Afrique du Sud : l’état de catastrophe naturelle décrété après de violentes inondations

Edouard Funda
Confrontée à des pluies torrentielles et à des phénomènes météorologiques extrêmes depuis plusieurs semaines, l’Afrique du Sud a officiellement déclaré l’état de catastrophe naturelle, alors que le bilan humain et matériel continue de s’alourdir dans plusieurs provinces.
Le dimanche 18 janvier, cette décision a été annoncée par le ministère de la Gouvernance coopérative et des Affaires traditionnelles (CoGTA). Elle a été initiée par Elias Sithole, directeur du Centre national de gestion des catastrophes (NDMC), après « une évaluation approfondie des conditions météorologiques défavorables observées depuis la fin du mois de novembre 2025 ».
Dans le pays le plus industrialisé du continent, de fortes précipitations, accompagnées de vents violents, d’orages et d’inondations, ont frappé les provinces du Limpopo, du Mpumalanga, du KwaZulu-Natal, du Cap-Oriental et du Nord-Ouest. Ces conditions extrêmes ont entraîné des pertes en vies humaines, d’importants dégâts aux infrastructures et aux biens, une dégradation de l’environnement, le déplacement de communautés, des perturbations dans la scolarité et les activités agricoles, ainsi que la fermeture de certaines zones du parc national Kruger. Le Mpumalanga a enregistré 20 décès, avec plus de 1 300 habitations, routes et infrastructures publiques endommagées. Dans le Limpopo, le bilan humain s’élève à 18 morts.
À la suite de cette classification, et conformément à l’article 26, en lien avec l’article 23 de la loi sur la gestion des catastrophes, l’Exécutif national assume la responsabilité principale de la coordination et de la gestion de la catastrophe. Tous les organes de l’État, aux trois niveaux de gouvernement, sont tenus de renforcer leur appui aux structures de gestion des catastrophes, de mettre en œuvre des mesures de contingence, de soumettre des rapports d’avancement au NDMC et de garantir une approche coordonnée et multisectorielle en matière de prévention, d’atténuation, de secours et de réhabilitation, précise le communiqué.
La situation sud-africaine s’inscrit dans une problématique régionale plus large.

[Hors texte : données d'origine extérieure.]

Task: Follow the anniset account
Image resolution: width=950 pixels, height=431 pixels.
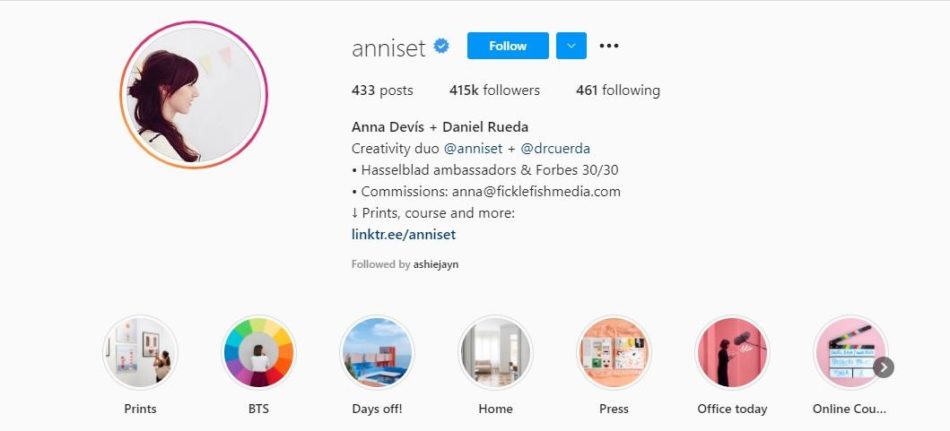Action: coord(508,46)
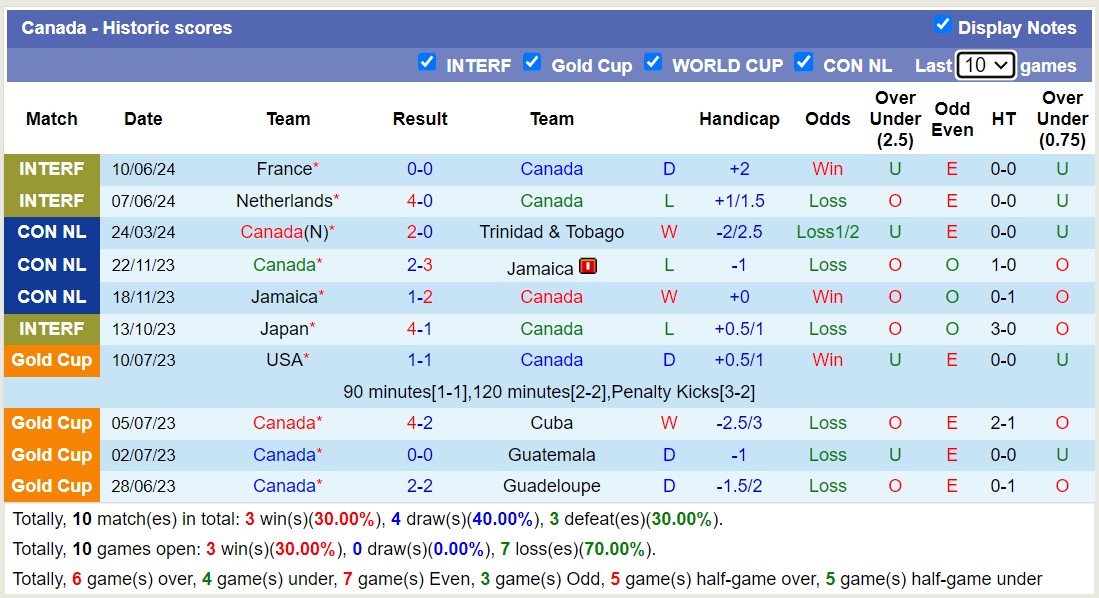The width and height of the screenshot is (1099, 598).
Task: Click the Canada link on the Japan row
Action: coord(551,328)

Depuis plusieurs semaines, le Mozambique et le Zimbabwe font également face à des précipitations exceptionnellement intenses. Au Mozambique, l’Institut pour la gestion des catastrophes et la réduction des risques indique que 103 personnes ont perdu la vie depuis la fin de l’année dernière. Au Zimbabwe, l’Agence nationale de gestion des catastrophes rapporte 70 décès depuis le début de l’année, ainsi que la destruction de plus de 1 000 habitations.
Ces épisodes illustrent la forte vulnérabilité de l’Afrique australe aux aléas climatiques, notamment aux effets du phénomène El Niño – Oscillation australe (ENSO) et à sa phase froide, La Niña. Le retour d’El Niño en juillet 2023 avait déjà affecté plus de 20 millions de personnes au Zimbabwe, en Zambie et au Malawi. Selon un rapport de la FAO publié en novembre 2025, la région a enregistré une perte de 7,6 % de son PIB agricole entre 1991 et 2023 en raison des catastrophes naturelles et des chocs climatiques, renforçant les inquiétudes sur la résilience des économies et des populations face au réchauffement climatique.